As I was walking to the cinema to watch Incredibles 2 last Sunday, an exciting thought confronted me: ‘Wait! There’s going to be a Pixar short!’. Honestly, I might even prefer the shorts to the feature length films, and the latest creation Bao truly deserves to sit alongside others like For The Birds and Knick Knack. Originally I was going to write this review within my Incredibles 2 piece, but I think it deserves its own little post, so here goes.
Bao tells the story of a Chinese woman making dumplings when one suddenly comes to life and she feels the need to raise it as her own infant. To reveal anything else would destroy the impact of the short, but yes, it is definitely as weird as it sounds. The film features no dialogue, and similarly to other Pixar shorts excels at visual storytelling. From the strangely proportioned character designs to how the mother’s expressions change both humourously and heartbreakingly, director Domee Shi genuinely has a bright career in animation ahead of her.

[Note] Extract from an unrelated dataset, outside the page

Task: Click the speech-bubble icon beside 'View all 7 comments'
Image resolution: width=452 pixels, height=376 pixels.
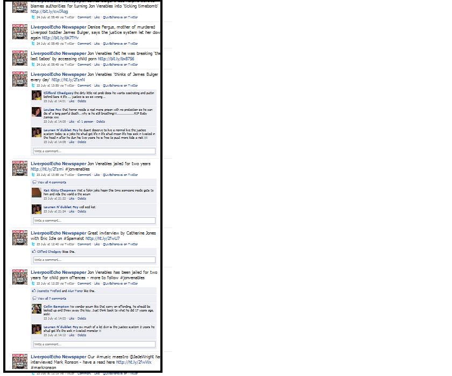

Strangely though, what I came away from the short thinking about the most was the food. Much like that of Studio Ghibli movies, Shi has an incredible ability to make all of the Chinese dishes in her film look like the tastiest to have ever existed, from the detailed textures to the steam gently rising from the dumplings. Even a closeup of a fuzzy pink peach picked up by the mother character made me want to leave the screening at that moment and go to the nearest greengrocers.
It’s likely that you will be seeing the Incredibles 2 regardless of this review, and if you do you will have to watch Bao whether you like it or not, though I can almost guarantee that you will. A heartfelt story of children flying the nest as well as an examination of maintaining one’s culture as an immigrant in a foreign land, Shi’s debut feature suggests fantastic things on the horizon.